What is needed » Include the line containing "Returns (712, 614)" and every line after it up to the end of the material below; reproduce them exactly and drop the pictures.

Data shown below:

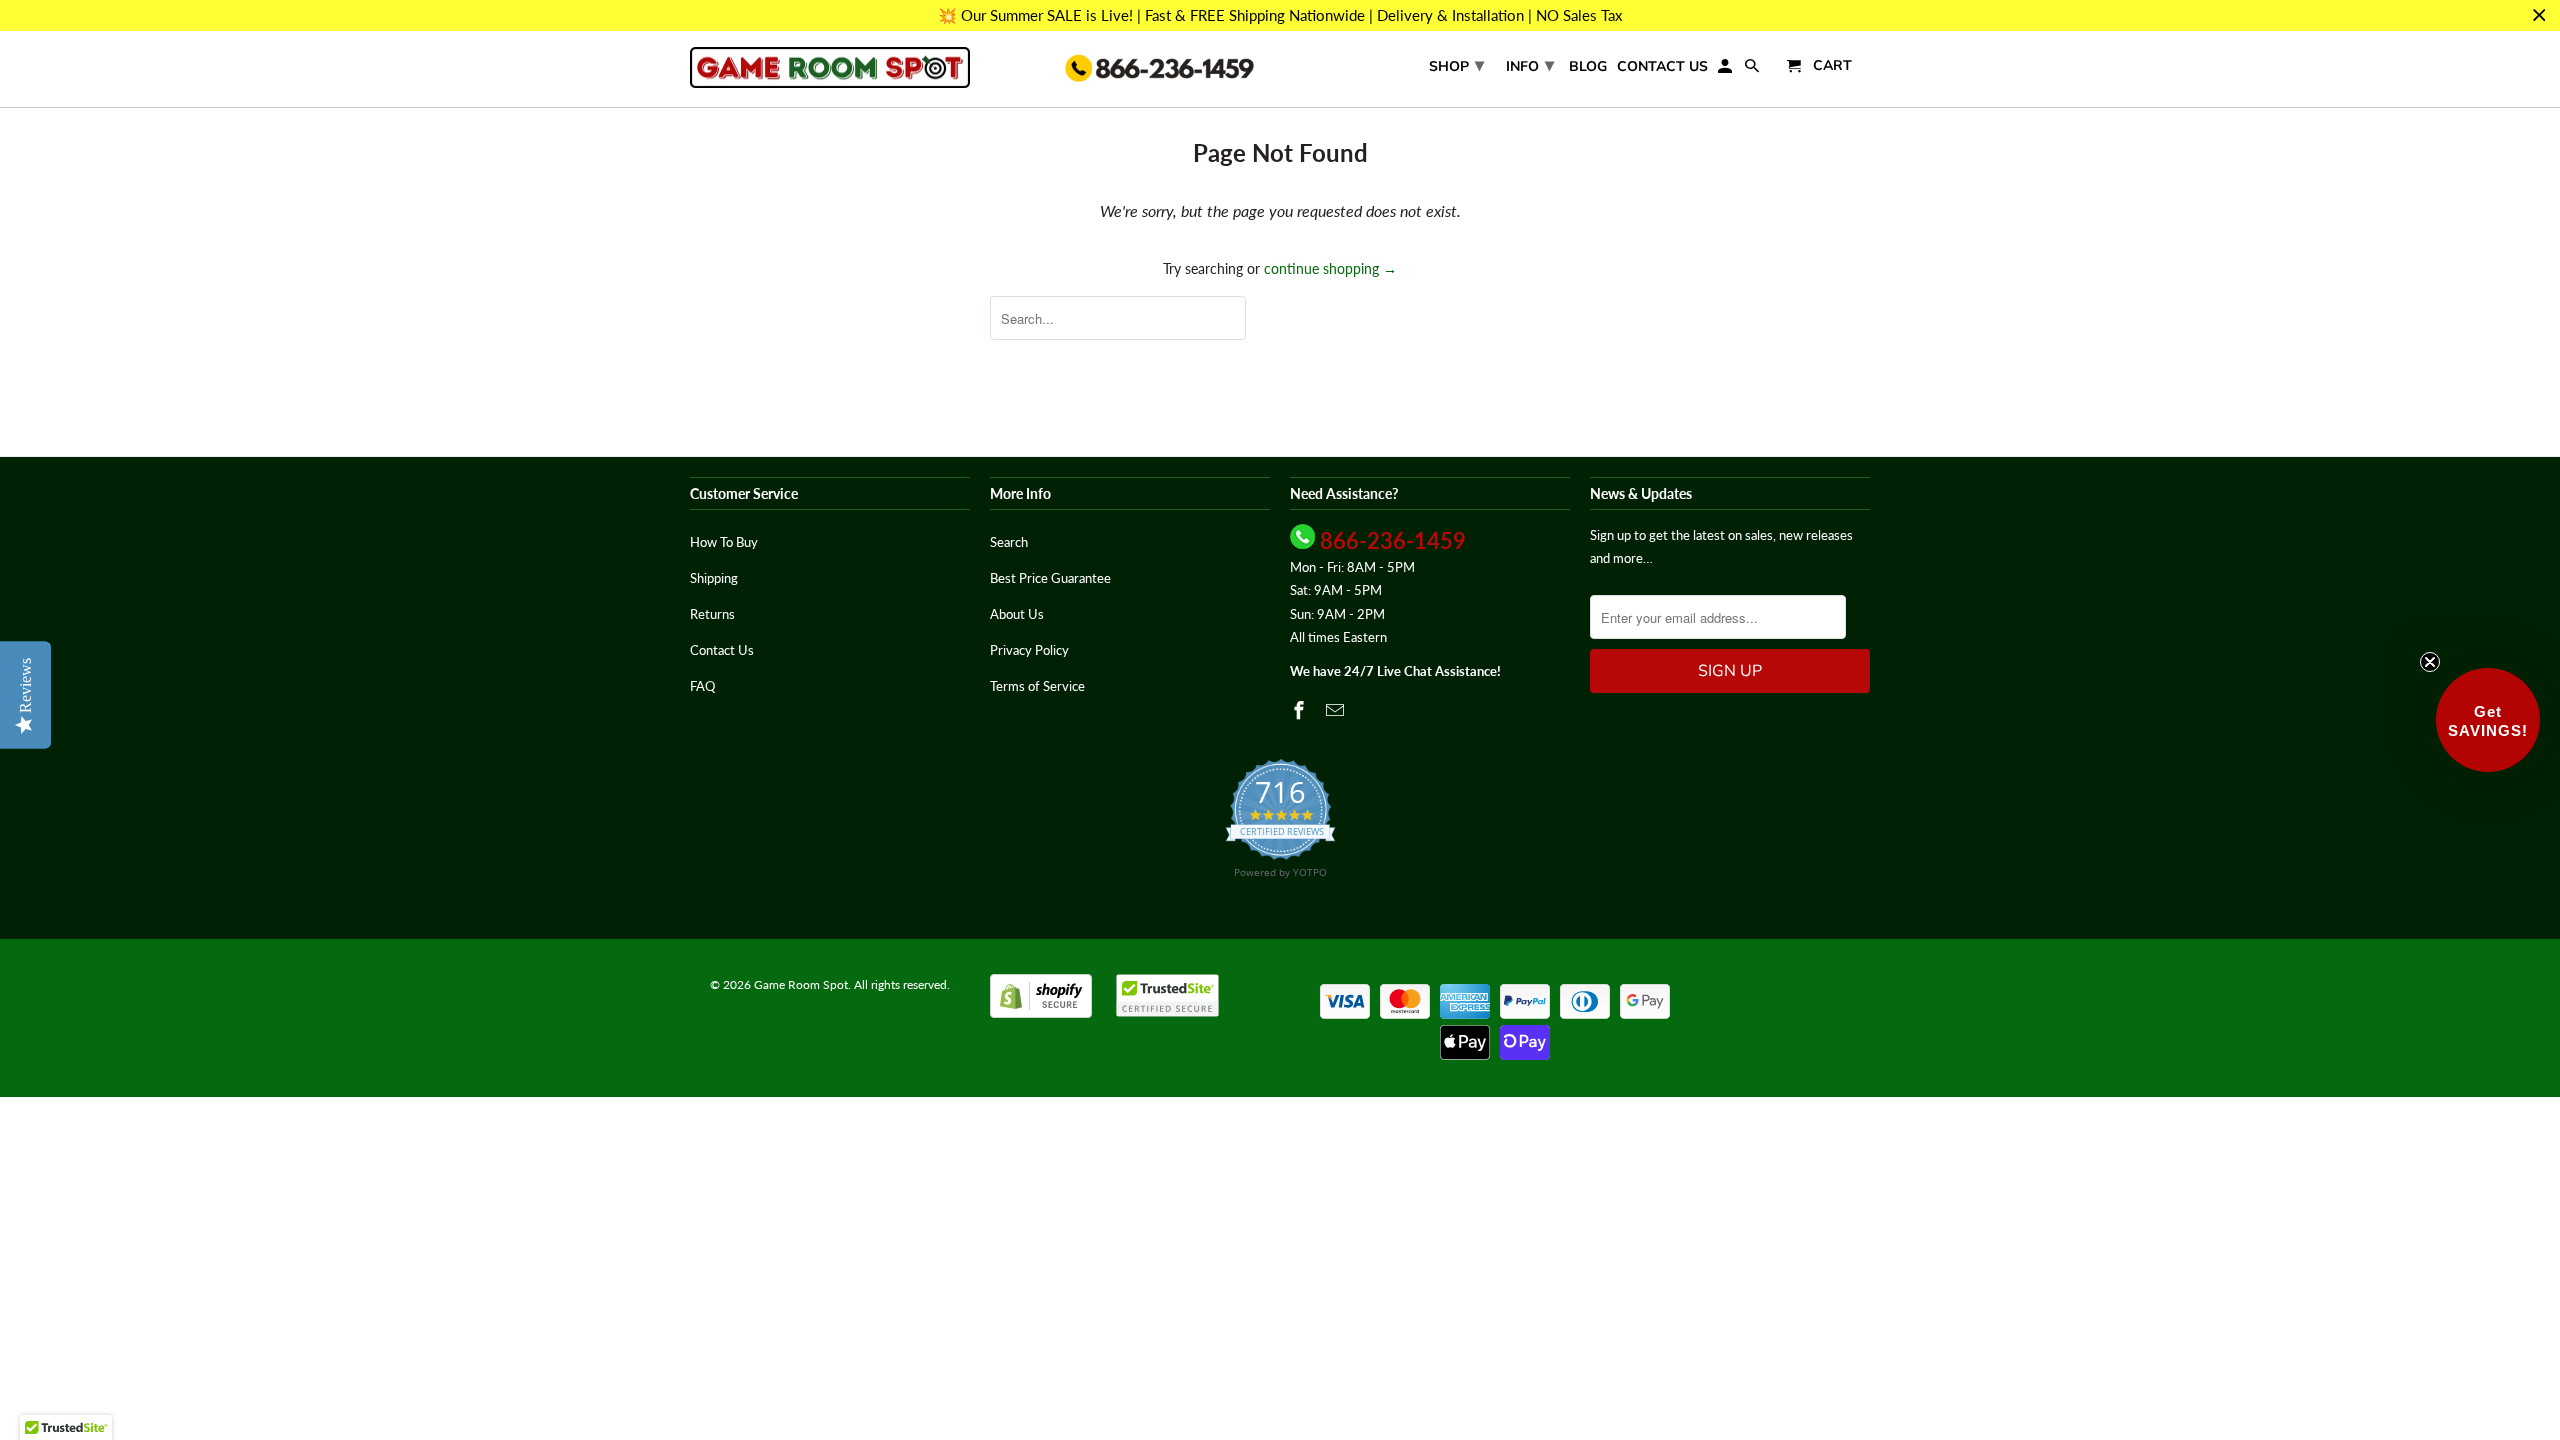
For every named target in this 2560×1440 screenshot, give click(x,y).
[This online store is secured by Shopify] (1041, 1013)
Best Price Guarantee (1050, 578)
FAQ (702, 686)
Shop (1456, 65)
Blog (1588, 67)
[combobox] (1118, 318)
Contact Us (1662, 67)
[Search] (1753, 70)
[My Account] (1726, 70)
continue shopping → (1330, 268)
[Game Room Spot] (830, 67)
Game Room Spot (801, 984)
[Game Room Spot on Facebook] (1301, 710)
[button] (2488, 720)
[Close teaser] (2430, 662)
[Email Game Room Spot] (1337, 710)
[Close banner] (2539, 15)
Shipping (714, 578)
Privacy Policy (1029, 650)
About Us (1017, 614)
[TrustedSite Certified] (1167, 995)
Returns (712, 614)
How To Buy (724, 542)
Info (1530, 65)
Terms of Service (1037, 686)
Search (1009, 542)
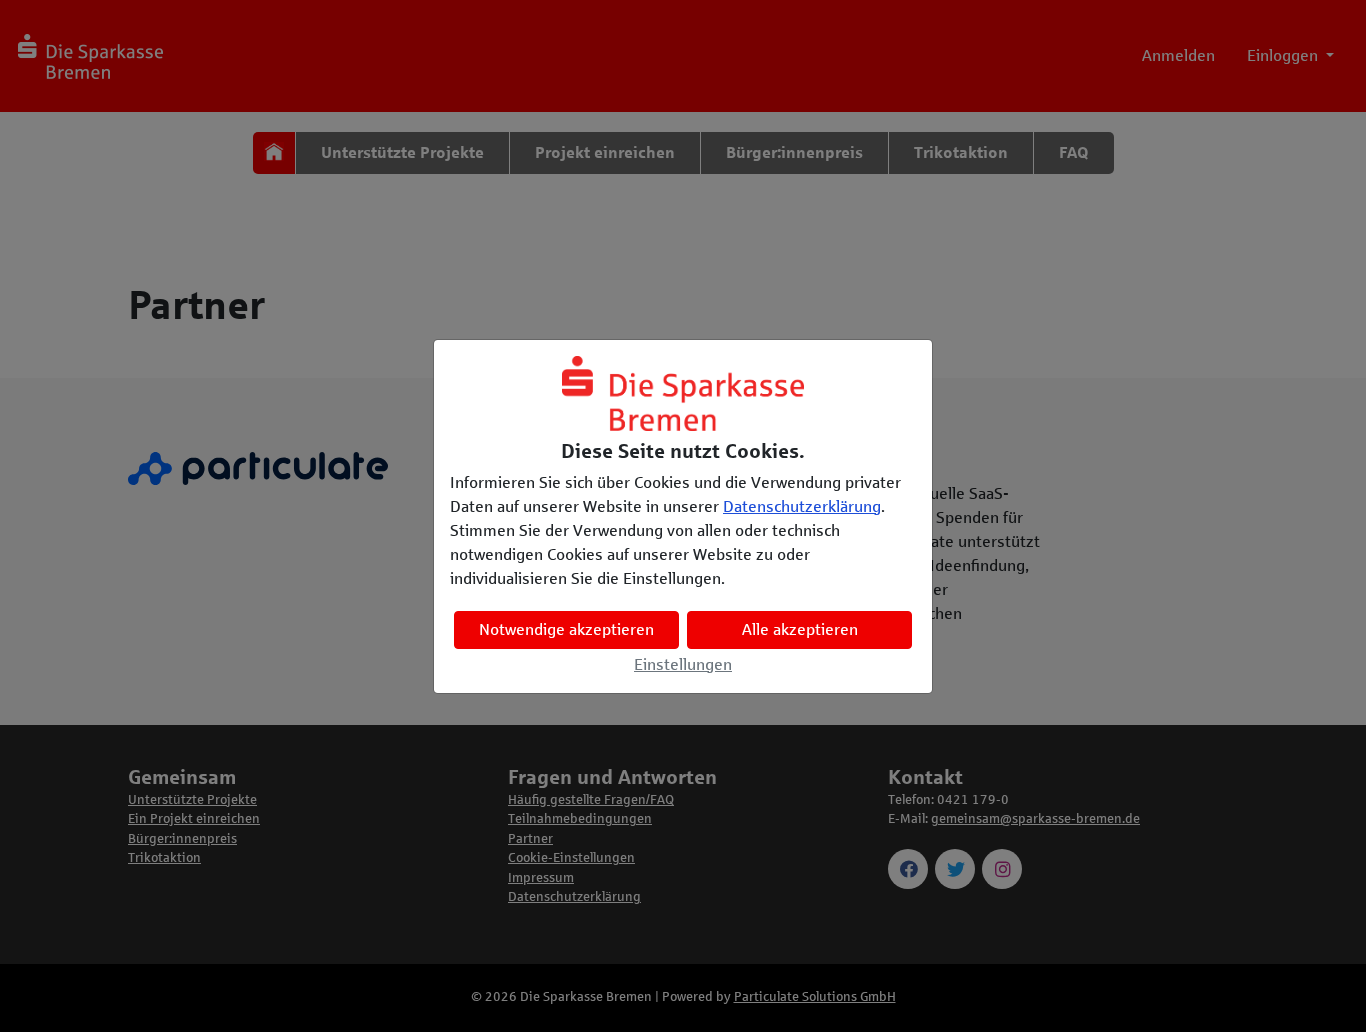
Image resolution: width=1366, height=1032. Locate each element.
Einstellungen (683, 664)
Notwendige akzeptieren (566, 629)
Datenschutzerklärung (802, 506)
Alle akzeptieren (800, 629)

End of Data shown.

Result below »
Returns (712, 614)
How To Buy (724, 542)
Info (1530, 65)
Terms of Service (1037, 686)
Search (1009, 542)
Image resolution: width=1366, height=1032. Locate each element.
Einstellungen (683, 664)
Notwendige akzeptieren (566, 629)
Datenschutzerklärung (802, 506)
Alle akzeptieren (800, 629)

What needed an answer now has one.